Published:
Revised:
Author: CVH

Turner produced a mass of drawings and paintings for the elite clientele.  However he learnt early the value of making his work more widely available through prints created from his work.  He forced his engravers to progressively higher standards, technically and aesthetically. Over his lifetime around 900 prints were made from his works, setting standards which have never been surpassed.  The importance and value of Turner’s work is increasingly recognised and lauded. Although much attention has been directed to his paintings, oil and watercolour, Turner controlled the techniques and outputs of the printing process of these impressions just as intensively.

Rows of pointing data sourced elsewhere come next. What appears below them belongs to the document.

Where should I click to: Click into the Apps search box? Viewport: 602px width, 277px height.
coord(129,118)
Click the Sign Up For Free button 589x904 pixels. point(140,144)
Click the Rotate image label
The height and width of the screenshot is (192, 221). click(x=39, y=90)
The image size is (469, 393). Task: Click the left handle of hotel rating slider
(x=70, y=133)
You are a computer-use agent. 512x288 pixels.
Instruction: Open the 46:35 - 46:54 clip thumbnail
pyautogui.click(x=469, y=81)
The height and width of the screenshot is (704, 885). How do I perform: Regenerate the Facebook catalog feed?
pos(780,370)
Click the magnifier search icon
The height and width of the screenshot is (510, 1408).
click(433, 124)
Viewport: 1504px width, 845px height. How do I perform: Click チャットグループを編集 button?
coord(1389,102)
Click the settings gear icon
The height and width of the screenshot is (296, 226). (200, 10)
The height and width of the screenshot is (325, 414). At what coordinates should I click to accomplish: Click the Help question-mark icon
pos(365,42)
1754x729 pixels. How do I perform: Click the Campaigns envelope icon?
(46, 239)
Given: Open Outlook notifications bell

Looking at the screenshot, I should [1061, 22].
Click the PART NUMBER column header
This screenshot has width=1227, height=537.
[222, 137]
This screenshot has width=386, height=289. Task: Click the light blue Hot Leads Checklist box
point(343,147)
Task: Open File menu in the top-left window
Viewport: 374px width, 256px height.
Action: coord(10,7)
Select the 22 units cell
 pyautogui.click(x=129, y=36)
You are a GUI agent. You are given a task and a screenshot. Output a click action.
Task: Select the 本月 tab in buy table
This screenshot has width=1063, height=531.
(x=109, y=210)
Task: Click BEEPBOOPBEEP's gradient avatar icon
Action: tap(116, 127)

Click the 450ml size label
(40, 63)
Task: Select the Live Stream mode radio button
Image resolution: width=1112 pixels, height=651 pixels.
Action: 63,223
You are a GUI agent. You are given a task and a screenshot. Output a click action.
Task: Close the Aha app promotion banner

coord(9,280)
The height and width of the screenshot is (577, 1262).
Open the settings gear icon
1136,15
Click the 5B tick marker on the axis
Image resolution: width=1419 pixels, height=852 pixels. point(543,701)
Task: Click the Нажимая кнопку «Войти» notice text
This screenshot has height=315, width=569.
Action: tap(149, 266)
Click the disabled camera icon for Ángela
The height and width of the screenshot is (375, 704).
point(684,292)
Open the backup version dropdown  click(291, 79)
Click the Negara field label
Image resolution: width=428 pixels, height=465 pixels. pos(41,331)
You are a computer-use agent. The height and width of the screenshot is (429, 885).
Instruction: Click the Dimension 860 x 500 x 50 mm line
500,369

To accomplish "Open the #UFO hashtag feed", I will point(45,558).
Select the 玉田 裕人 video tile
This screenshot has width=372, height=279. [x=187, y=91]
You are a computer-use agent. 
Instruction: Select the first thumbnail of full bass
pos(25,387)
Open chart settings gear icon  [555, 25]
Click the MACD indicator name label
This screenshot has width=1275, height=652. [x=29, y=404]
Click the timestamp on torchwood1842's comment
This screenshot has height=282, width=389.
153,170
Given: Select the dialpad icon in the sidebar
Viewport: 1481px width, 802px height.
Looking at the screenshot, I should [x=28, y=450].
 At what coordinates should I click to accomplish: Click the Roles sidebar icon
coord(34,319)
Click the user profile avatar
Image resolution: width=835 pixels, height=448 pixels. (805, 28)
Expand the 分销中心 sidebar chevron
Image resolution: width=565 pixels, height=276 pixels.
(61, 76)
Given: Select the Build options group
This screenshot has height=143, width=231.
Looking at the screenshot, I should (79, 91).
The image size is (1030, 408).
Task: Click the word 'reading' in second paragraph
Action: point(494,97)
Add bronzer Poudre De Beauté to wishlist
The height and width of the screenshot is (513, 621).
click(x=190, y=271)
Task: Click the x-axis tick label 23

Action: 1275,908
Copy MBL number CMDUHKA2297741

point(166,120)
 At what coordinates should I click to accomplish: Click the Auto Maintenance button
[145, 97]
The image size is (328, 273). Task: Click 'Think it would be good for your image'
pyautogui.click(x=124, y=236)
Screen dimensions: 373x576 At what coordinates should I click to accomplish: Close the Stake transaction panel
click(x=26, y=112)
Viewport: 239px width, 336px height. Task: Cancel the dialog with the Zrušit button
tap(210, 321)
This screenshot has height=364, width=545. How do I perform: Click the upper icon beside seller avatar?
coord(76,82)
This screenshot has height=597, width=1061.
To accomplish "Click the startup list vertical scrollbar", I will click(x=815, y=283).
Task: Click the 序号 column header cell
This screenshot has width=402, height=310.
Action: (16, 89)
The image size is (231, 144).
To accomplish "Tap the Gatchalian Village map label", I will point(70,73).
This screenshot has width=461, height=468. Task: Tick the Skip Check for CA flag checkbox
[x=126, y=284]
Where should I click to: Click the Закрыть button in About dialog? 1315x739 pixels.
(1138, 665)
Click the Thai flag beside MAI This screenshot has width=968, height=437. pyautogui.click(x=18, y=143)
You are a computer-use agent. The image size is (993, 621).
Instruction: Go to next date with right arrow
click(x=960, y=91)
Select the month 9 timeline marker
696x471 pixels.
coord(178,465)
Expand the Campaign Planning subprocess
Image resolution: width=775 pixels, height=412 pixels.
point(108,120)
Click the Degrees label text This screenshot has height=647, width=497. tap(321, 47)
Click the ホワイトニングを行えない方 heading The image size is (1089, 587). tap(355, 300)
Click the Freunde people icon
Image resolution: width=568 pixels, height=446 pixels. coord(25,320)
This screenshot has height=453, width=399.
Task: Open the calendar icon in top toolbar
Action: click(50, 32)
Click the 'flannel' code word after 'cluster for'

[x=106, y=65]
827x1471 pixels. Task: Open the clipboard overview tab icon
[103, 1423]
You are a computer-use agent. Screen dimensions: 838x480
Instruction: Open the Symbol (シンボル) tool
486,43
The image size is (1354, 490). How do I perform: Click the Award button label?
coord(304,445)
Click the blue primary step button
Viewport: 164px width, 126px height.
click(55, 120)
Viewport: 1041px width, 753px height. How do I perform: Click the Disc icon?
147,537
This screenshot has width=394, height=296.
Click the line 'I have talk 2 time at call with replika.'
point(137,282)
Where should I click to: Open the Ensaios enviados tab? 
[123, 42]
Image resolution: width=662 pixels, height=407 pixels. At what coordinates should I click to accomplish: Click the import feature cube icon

The currently used catalogue {Rawlinson, 1908 #7913}{Rawlinson, 1913 #7914} of 863 prints is 100 years old, and even then was defective. He threw in the towel after 40 years work on the subject, making clear that it was not possible in time or the resources available to document all the differences he had observed. Many of the collections to which he then had easy access have been scattered around the world. Finberg {1929} considerably revised Rawlinson’s description of one set of 30 prints (Picturesque Views on the Southern Coast of England) with access over many years to major collections. A hundred years of disparate research has improved understanding, but that has not been collated, nor are there cost effective tools available.

The usual structure of such a catalogue is to describe the “states” of the impressions as printed from the successively modified printing plate.  The normal practice is to use verbal descriptions of the changes (deliberate and accidental) occurring to the plate as recorded in the printed impressions.  This relies on an observer accurately observing and describing differences between impressions.  In turn, this requires that the two impressions be placed side by side and compared line by (often microscopic) line.  This is frequently not possible when the impressions cannot be brought together physically.  Turner’s prints were printed on paper (or sometimes vellum) from copper and steel plates etched and engraved by himself and many others.  Few of these plates have survived.  Turner was notorious for obsessive modification of the plates, with some plates going through upwards of 6 states before publication, with more after.

The process of printing involves humidifying the paper to ease the transfer of ink, then drying the impression, resulting in differential swelling and shrinkage which is different between different printings, papers and subsequent environmental conditions.  Since their printing, many impressions have undergone mechanical damage, staining, or modification such as colouring. This makes comparisons somewhat more difficult.